### [EXERCISE REQUIREMENTS]
In the reflection on loving your neighbor as yourself, retype the passage starting at the words "This difference in" and ending after the words "true Christian should.".

### [EXTRACT PROVIDED]
────────────────────

A member of my family was in hospital last week. She noted how some people there went out of their way to be kind and understanding, and this was wonderful. But she also noted with sadness others who clearly saw it simply as a job, in which she and her illness were just a nuisance. We meet this everywhere don’t we? People in shops or on the phone at call centres can either make life happier for all of us in all sorts of small ways, or they can make us wish them to hell!
This difference in attitude is surely at the heart of the teaching of Jesus. He constantly criticised people who kept the letter of the law, did all the correct things, but did it without real love and care. So when he sums up the law in our Gospel today, (Matt 22:34-40) we need to note those two little words he adds to the command to love others. He says, “You must love your neighbour AS YOURSELF.” Yes, if we think how we would like to be treated when cared for in hospital, or served in a shop, or on the phone, we are far more likely to behave as a true Christian should.
But this is not always easy is it? Some people are easy to love, but others are just infuriating! So, if we want our love to grow as it should, to cope with these more difficult people, even the people we really can’t stand at all, then we need to look further than our own resources, to look at the other half of this great Commandment, which is “to love the Lord your God.”

────────────────────

### [PROVIDED RECORDS]
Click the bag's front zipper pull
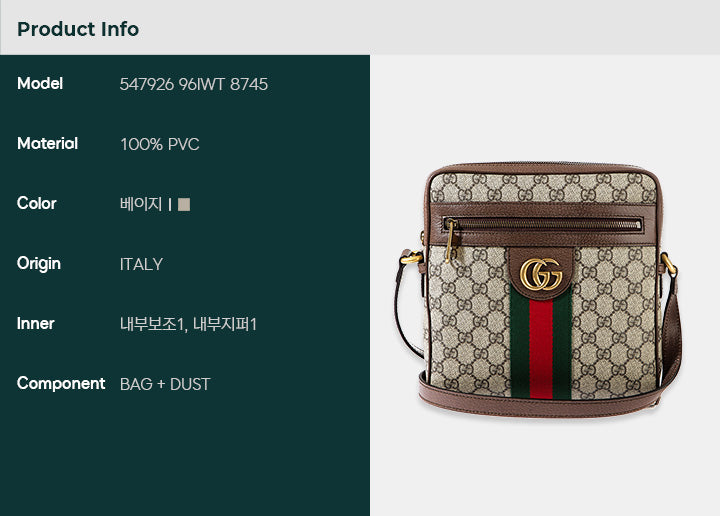The height and width of the screenshot is (516, 720). 450,241

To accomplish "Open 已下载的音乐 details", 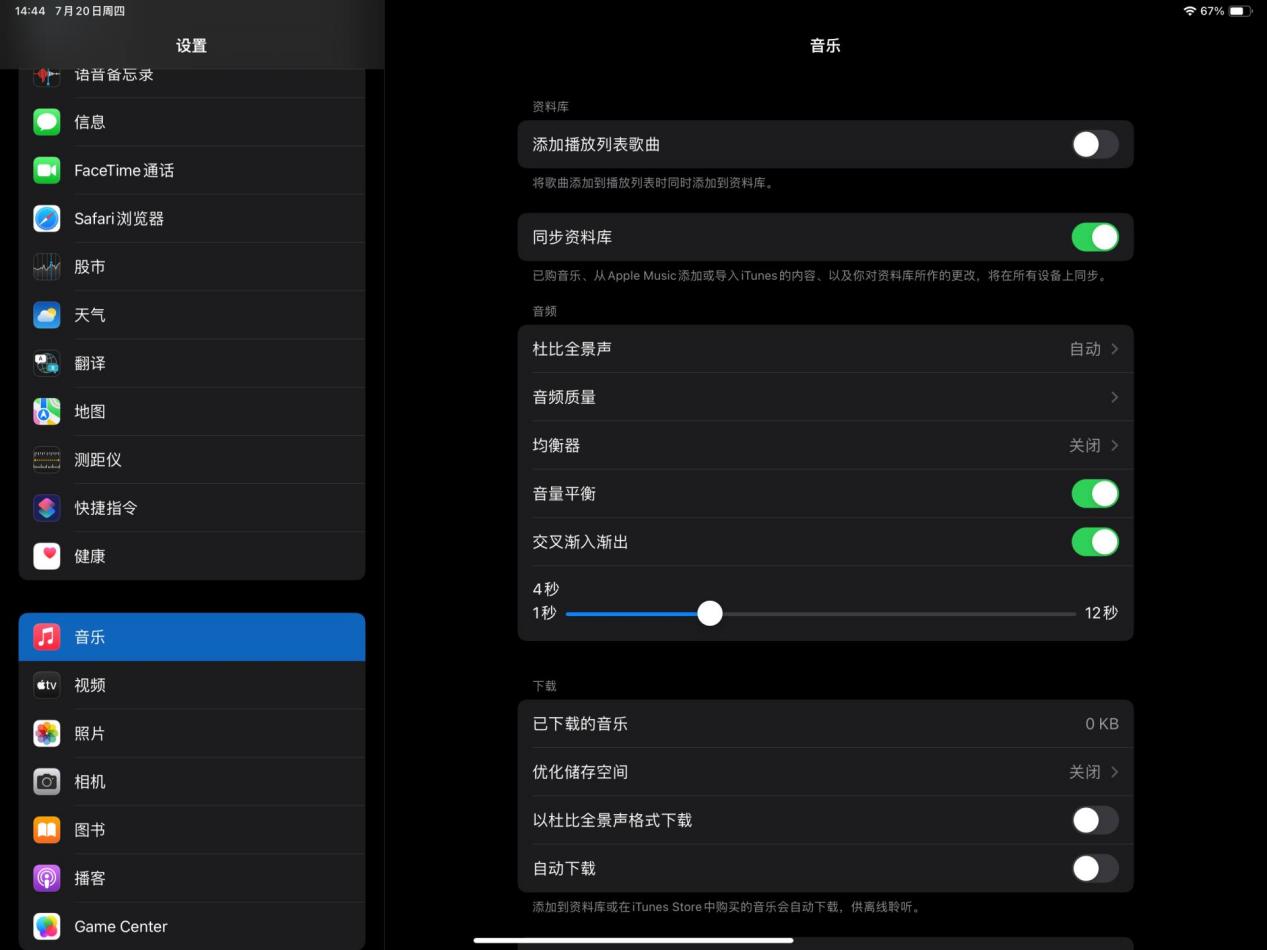I will coord(825,723).
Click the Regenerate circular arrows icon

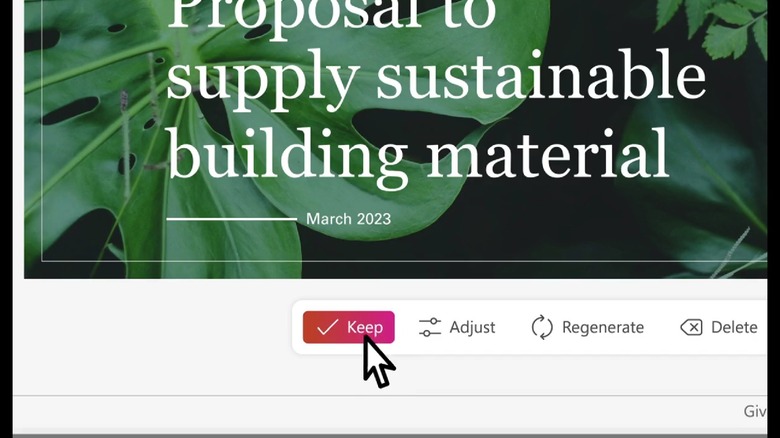click(542, 327)
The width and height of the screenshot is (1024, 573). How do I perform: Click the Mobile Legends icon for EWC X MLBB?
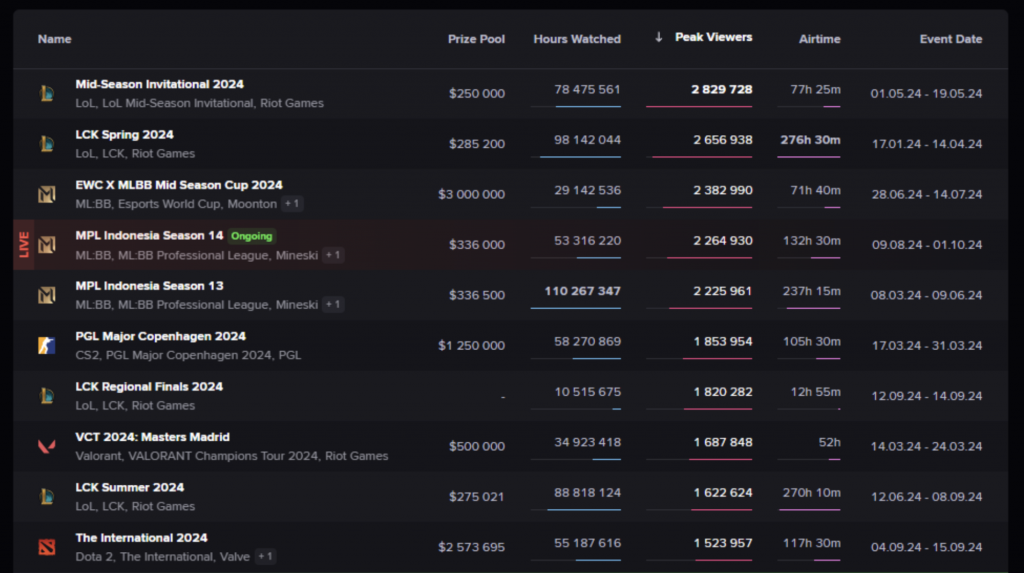click(x=46, y=194)
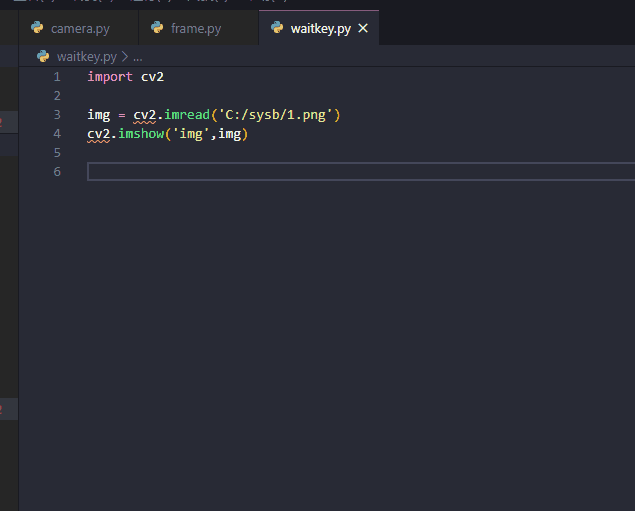Open the frame.py tab
The height and width of the screenshot is (511, 635).
click(x=196, y=28)
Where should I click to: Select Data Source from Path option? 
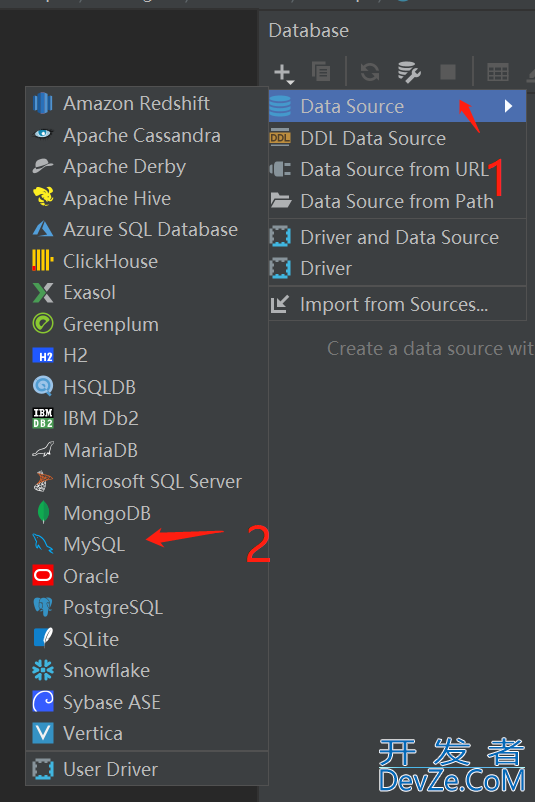(397, 201)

────────────────────

### [EXERCISE RESPONSE]
This difference in attitude is surely at the heart of the teaching of Jesus. He constantly criticised people who kept the letter of the law, did all the correct things, but did it without real love and care. So when he sums up the law in our Gospel today, (Matt 22:34-40) we need to note those two little words he adds to the command to love others. He says, “You must love your neighbour AS YOURSELF.” Yes, if we think how we would like to be treated when cared for in hospital, or served in a shop, or on the phone, we are far more likely to behave as a true Christian should.